* Begin Given records *

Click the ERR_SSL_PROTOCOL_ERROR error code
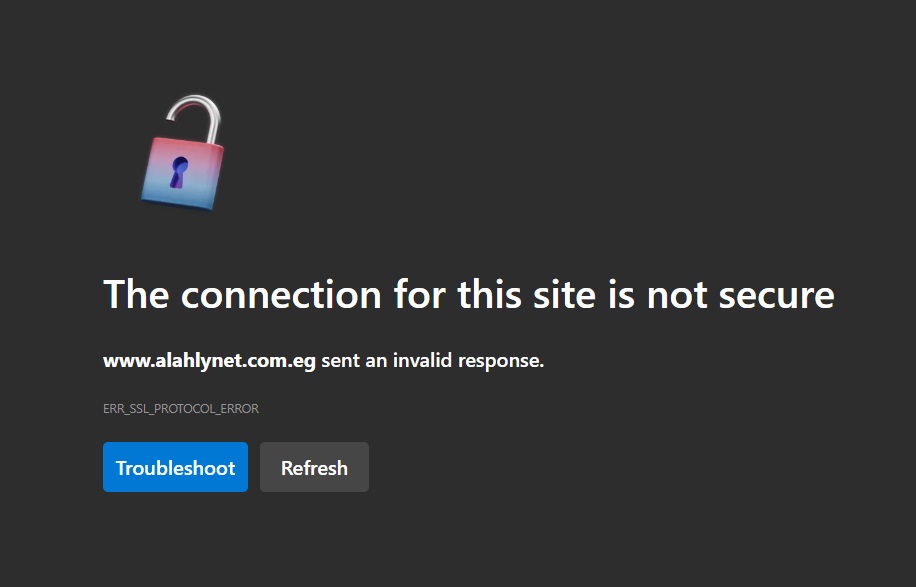 click(x=179, y=408)
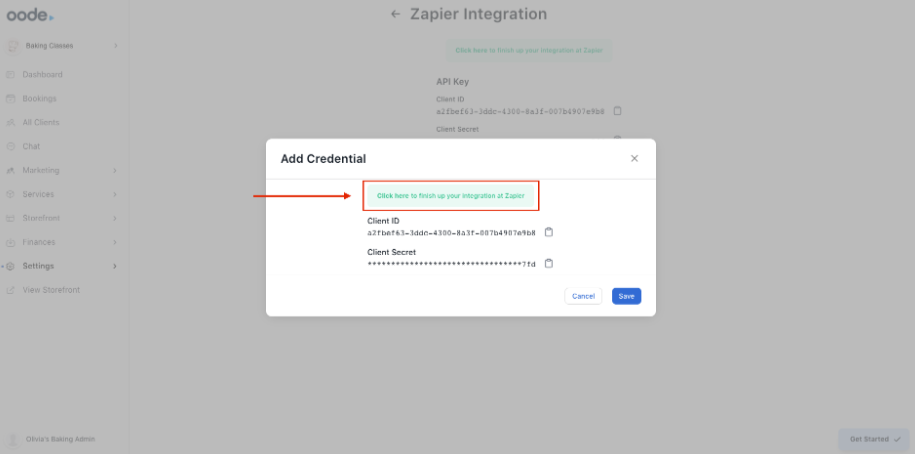Click the Bookings calendar icon
915x454 pixels.
coord(11,99)
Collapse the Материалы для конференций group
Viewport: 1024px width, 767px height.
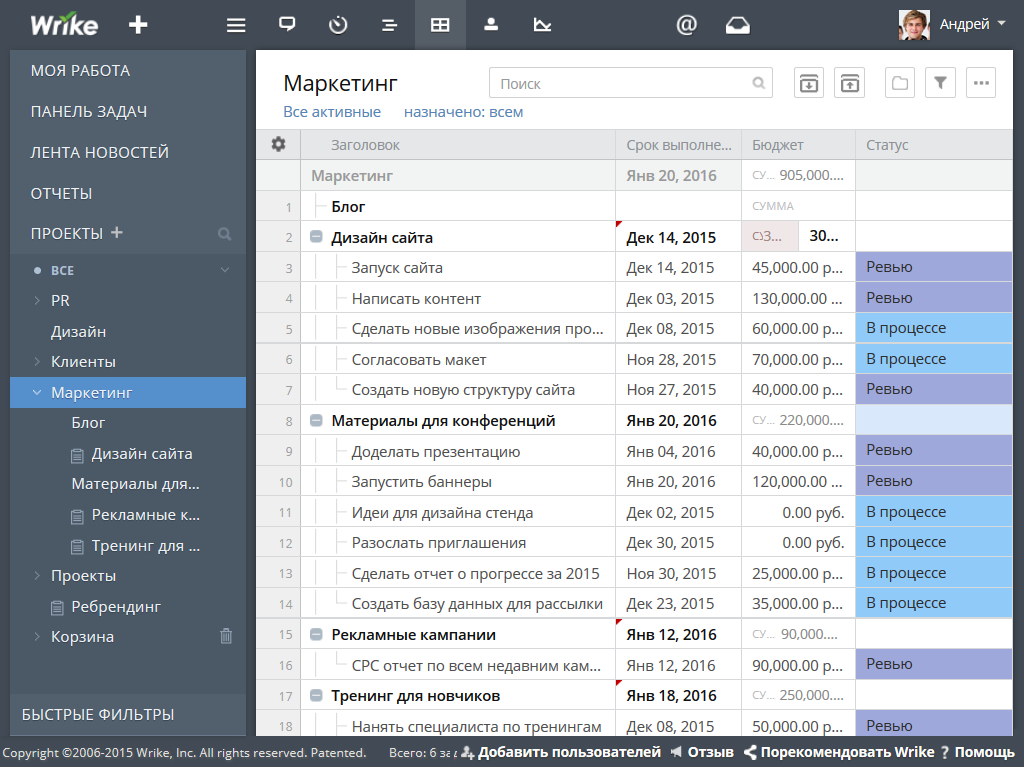(x=316, y=421)
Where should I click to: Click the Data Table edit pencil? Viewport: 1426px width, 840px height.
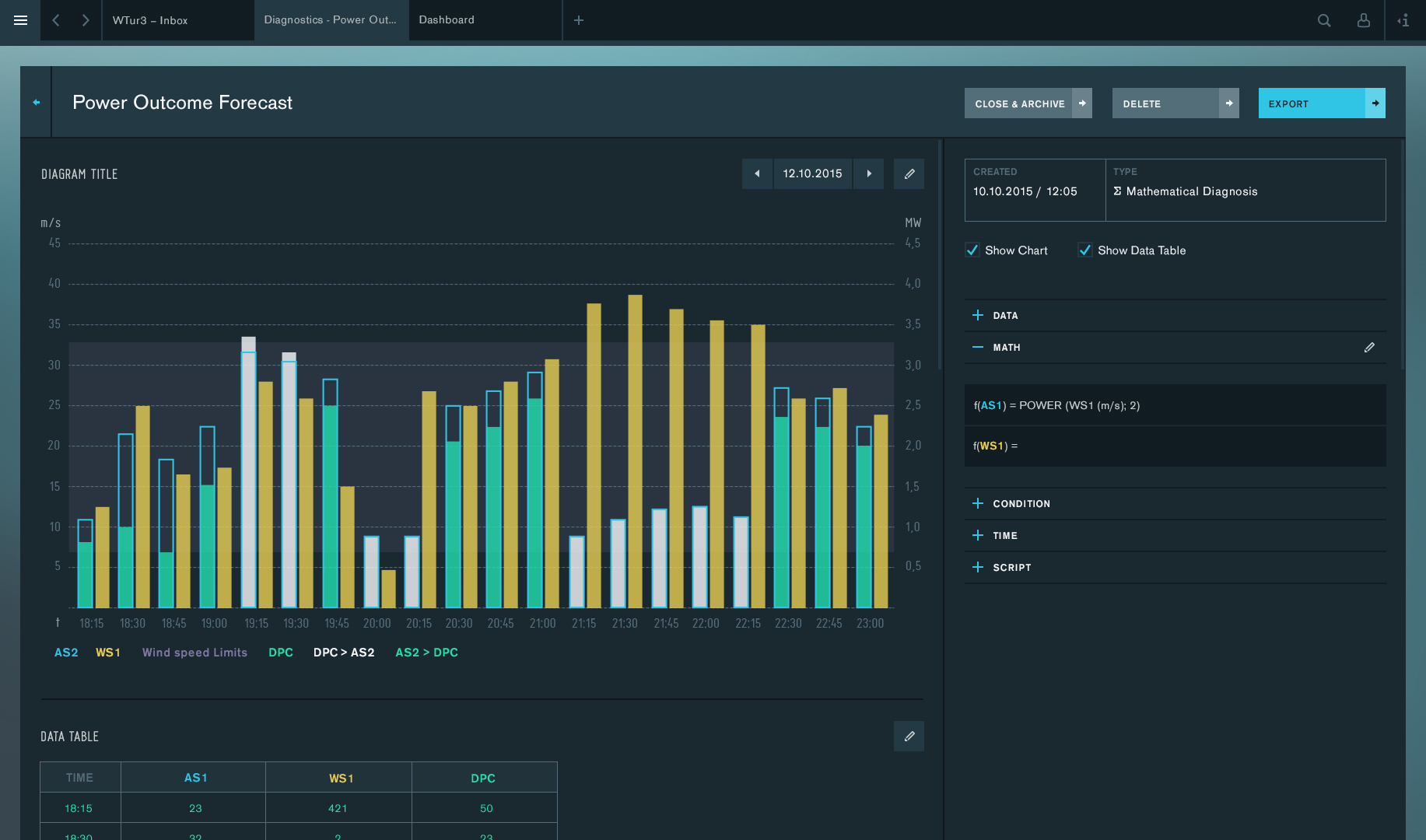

* End Given records *

Stated task: Reproduce the listing above with every "Viewport" changed to "Window" and all other text kept the same. Leave out the pictures.

Result for this task:
Click the ERR_SSL_PROTOCOL_ERROR error code
 click(x=179, y=408)
Click the Bookings calendar icon
915x454 pixels.
coord(11,99)
Collapse the Материалы для конференций group
Window: 1024px width, 767px height.
(x=316, y=421)
Where should I click to: Click the Data Table edit pencil? Window: 1426px width, 840px height.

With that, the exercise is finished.